As in the dark days of the Troubles, the precise nature of the threat is always evolving, according to petty officer Andy Coulson: “Someone’s kitchen can be a bomb-making factory. There’s no limit to an IED [improvised explosive device]. It’s only down to the bomb-maker’s imagination and what he can get hold off.”
Another man able to cast fresh light on the discipline is American author Ted Gerstein, who has discussed his time embedded with the New York City Bomb Squad in the years following 9/11 in an interview with NPR’s Talk of the Nation.
He explained that the disposal experts he met in the US’s oldest bomb unit, founded in 1903, considered themselves “last responders”, “an insurance policy” and ”the ones that show up after the police lines are up and after the cameras have been pushed away”, suggesting that a terrorist’s motivation in planting a bomb is to “change people’s lifestyle [so] the bomb squad is there to make sure that victory doesn’t happen”.

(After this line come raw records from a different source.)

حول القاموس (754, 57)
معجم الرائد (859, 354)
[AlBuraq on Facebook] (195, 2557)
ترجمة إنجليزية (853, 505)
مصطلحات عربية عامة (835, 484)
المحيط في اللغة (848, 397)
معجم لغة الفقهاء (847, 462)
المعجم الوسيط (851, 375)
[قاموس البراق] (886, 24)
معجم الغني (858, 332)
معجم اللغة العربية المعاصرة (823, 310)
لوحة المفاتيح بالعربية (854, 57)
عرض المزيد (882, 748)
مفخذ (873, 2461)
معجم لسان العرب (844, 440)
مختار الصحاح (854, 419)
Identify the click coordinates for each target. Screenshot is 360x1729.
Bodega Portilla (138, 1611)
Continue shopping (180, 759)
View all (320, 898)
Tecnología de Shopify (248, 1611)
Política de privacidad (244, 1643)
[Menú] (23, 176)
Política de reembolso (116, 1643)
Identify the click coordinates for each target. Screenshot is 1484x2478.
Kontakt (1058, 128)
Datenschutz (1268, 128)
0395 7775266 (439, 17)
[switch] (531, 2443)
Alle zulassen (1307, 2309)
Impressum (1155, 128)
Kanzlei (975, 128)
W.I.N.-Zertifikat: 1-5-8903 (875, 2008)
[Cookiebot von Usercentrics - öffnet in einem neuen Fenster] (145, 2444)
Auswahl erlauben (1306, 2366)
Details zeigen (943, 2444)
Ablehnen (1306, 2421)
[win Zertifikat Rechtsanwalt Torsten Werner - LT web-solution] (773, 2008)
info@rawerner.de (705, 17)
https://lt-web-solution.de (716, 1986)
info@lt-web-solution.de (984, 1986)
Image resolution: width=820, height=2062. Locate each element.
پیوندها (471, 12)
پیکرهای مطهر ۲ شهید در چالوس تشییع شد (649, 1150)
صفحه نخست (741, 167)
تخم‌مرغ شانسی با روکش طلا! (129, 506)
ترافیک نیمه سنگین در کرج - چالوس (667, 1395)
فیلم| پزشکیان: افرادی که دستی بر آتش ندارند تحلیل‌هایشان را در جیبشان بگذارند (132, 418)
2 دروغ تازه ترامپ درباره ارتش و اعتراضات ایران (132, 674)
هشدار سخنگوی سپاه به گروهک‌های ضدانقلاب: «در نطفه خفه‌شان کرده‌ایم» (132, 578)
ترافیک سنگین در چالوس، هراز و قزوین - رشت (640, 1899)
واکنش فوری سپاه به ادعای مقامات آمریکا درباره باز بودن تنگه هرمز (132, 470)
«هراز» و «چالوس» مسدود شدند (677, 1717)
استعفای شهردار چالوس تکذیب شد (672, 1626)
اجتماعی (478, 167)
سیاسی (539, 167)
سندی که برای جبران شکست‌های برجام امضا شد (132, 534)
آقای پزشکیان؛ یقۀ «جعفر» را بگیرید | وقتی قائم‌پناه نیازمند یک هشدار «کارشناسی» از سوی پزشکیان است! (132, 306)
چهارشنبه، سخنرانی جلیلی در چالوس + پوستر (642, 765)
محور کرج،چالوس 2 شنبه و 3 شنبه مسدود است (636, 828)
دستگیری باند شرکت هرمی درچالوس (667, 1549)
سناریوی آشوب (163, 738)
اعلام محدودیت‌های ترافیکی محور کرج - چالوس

As for the type of person best suited to training for the role at the FBI’s Hazardous Devices School in Huntsville, Alabama, Gerstein said: “They’re not John Wayne types in the squad. They’re very kind of quiet thinkers. They’re suburban guys… They don’t run towards danger, and they don’t want those kinds of people in the squad.”
Nato’s short documentary The Bomb Squad (2021) is also insightful, showcasing US Army EOD specialists deployed to Kosovo to clear or safely detonate explosives left behind in the country’s lush hills and pastures after the war of the late 1990s.
“There’s no room for error in this career field, working with explosives. It’s either your life or somebody else’s on the line,” comments disposal expert Giovanni Pando, whom we see undergoing exhausting physical training while wearing a kevlar-lined suit to ensure he is up to the task. He passes the audition.
On the acute sense of isolation experienced while wearing that armour, Sergeant Benjamin Arold remarks: “You put the bomb suit on. It’s just you and your thoughts. Just thinking about what you’re about to do next, what you’re trying to protect around you.”
The short otherwise stresses the importance of friendship and camaraderie among the team, something also captured nicely in Trigger Point, and the need for hobbies to take your mind off the job during down time, be it amateur radio, Star Wars Lego or bouncing to hip hop.